Therefore, despite some obvious disadvantages of fiber Bragg sensors compared to traditional resistive strain gauges (such as higher cost, greater sensitivity to temperature, and lower strain sensitivity), they are still being increasingly applied.
In this series of articles, we will introduce a new type of flexible fiber Bragg strain sensor, along with related fiber Bragg temperature compensation chips and an optical demodulation technique. This series will explain the characteristics and advantages of this sensing system and demonstrate its feasibility and application prospects.
Fiber Bragg Grating and Bragg Fiber
Fiber Bragg Grating (FBG) was first demonstrated by Hill et al. in 1978 and has since become one of the most well-known and widely used photonic structures. Its design is both simple and efficient, making it highly attractive for numerous applications.
Principle

Figure 1
Figure 1 illustrates the basic principle of fiber Bragg gratings. A Bragg grating is formed by periodic modulation of the refractive index neff in the fiber core. When the wavelength of the light wave approaches the Bragg wavelength λB, it is reflected at the grating, resulting in attenuation in the transmission spectrum.
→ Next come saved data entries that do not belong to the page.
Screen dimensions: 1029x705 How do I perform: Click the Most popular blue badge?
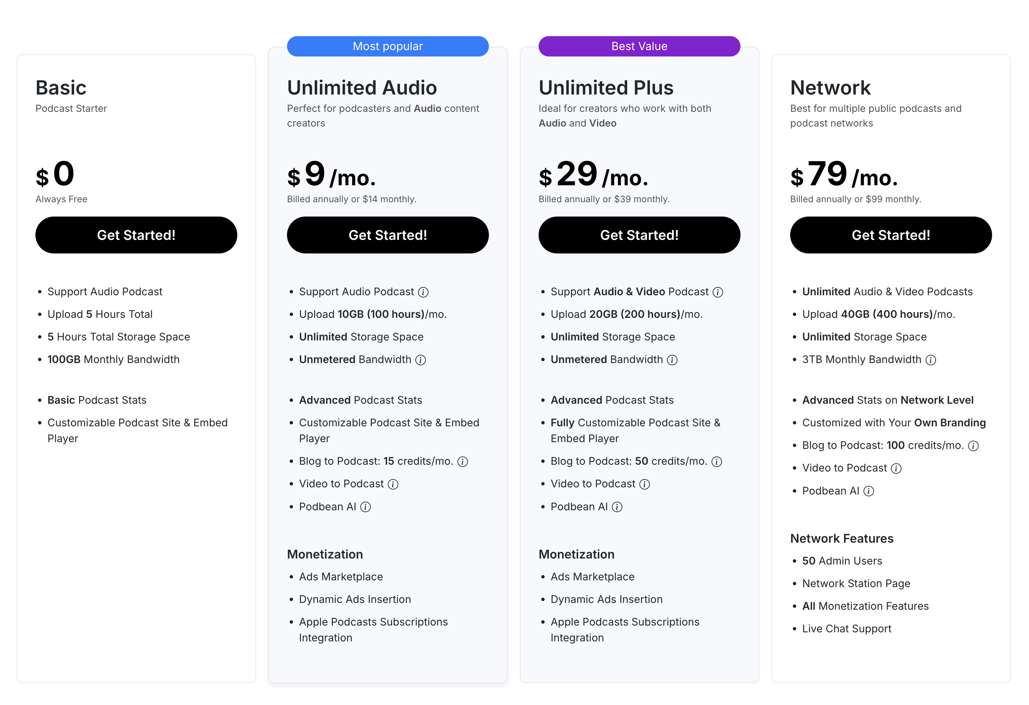pos(388,46)
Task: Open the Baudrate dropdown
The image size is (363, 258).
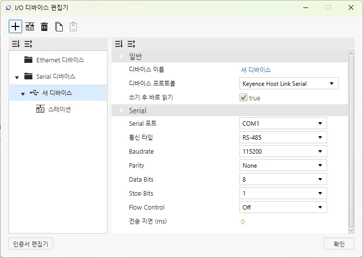Action: coord(283,151)
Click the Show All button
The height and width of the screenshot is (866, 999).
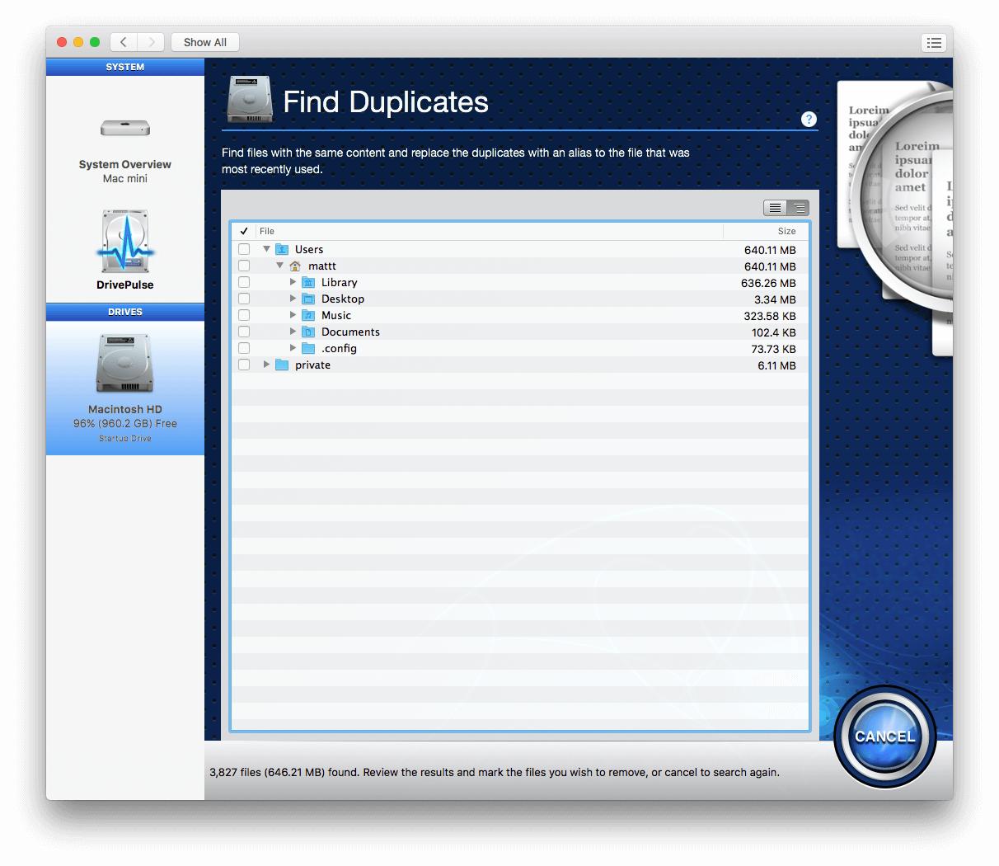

Both the reflected and transmitted signals can be used for sensing analysis.
The light conducted by the fiber core is selectively reflected at the Bragg grating and undergoes coherent superposition, forming an interference pattern. Generally, measurements can be made using either the reflected spectrum of the Bragg fiber or the transmitted spectrum. However, the transmitted spectrum has a larger signal background, so HBM’s optical equipment uses reflective analysis as the standard method.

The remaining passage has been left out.